INIPASTI.COM, Kampung Bebas Rentenir diawali dengan adanya beberapa permasalahan yang ada di Tangerang Selatan khususnya keluarga dhuafa yang terjerat rentenir.
Tahun 2012, Ahmad Husen pendiri Rumah Pemberdayaan Masyarakat (RPM) inisiatif berupaya membuat suatu program yang bernama Kelompok Usaha Bersama Berdaya (Kube Berdaya).
Selanjutnya, Kube Berdaya bertransformasi menjadi Kampung Bebas Rentenir (KBR).
Sampai saat ini RPM sudah membantu ribuan UMKM mulai dari program starup ,growtup smapai scaleup. Khusus program Kampus Bebas Rentenir sudah ada di 18 titik dan membantu kurang lebih 700an UMKM yang ada di Propinsi Banten.
Program Kampung Bebas Rentenir mengedukasi masyarakat agar mereka paham, bahwa yang mereka lakukan sangat merugikan, terutama dari aspek finansial. Karena mereka harus mengembalikan dana dengan bunga antara 30-80% sepekan (7 hari) ada juga yang sebulan, sesuai kesepakatan.

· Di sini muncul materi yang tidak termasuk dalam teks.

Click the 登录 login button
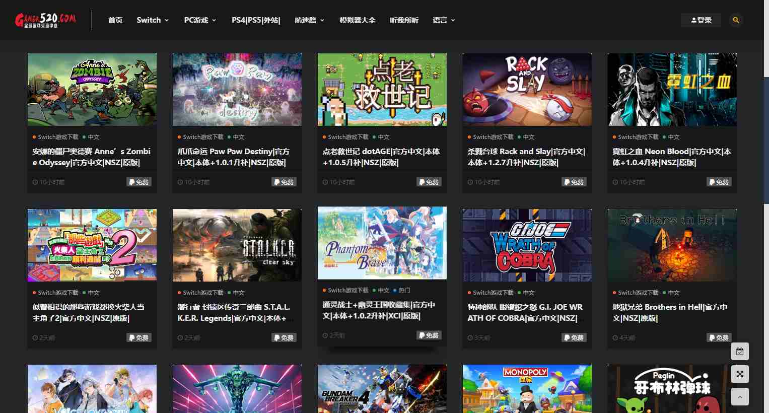 [701, 20]
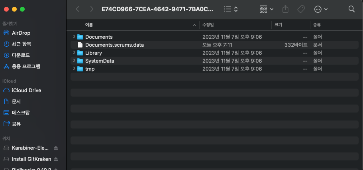Expand the tmp folder disclosure arrow
Image resolution: width=363 pixels, height=170 pixels.
coord(74,69)
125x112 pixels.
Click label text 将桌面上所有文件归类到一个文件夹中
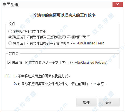click(41, 43)
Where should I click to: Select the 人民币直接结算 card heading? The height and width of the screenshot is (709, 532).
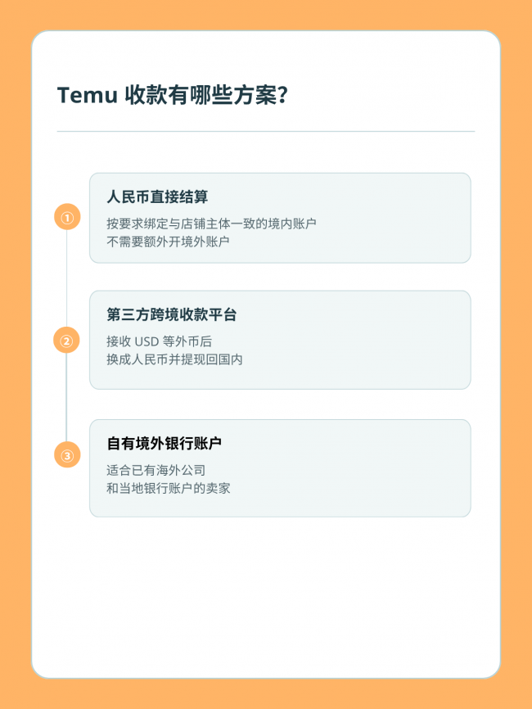click(x=157, y=196)
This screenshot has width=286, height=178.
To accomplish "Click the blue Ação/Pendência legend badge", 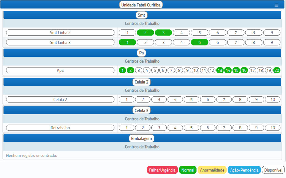I will 244,170.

Sebelum menjadi anggota Kampung Bebas Rentenir, calon anggota mendapatkan sosialisasi, dan pelatihan/penataran menjadi anggota KBR.
Setelah mengikuti program selama 6 pekan, selanjutnya diberi program pendampingan wirausaha, dengan diberikan modal pinjaman tanpa bunga, agar terhindar dari riba.
Selain itu juga ada pembinaan rutin setiap pekan. Juga diberikan advokasi bila anggota terjerat rentenir diantaranya bagaimana cara menghadapi rentenir dan bagaimana menyelesaikan masalah-masalah dengan rentenir.
Anggota KBR juga diberikan ketrampilan kewirausahaan, serta dibimbing dan didampingi untuk mendapatkan aspek legal usaha maupun legal produk yang dihasilkan oleh para anggota KBR.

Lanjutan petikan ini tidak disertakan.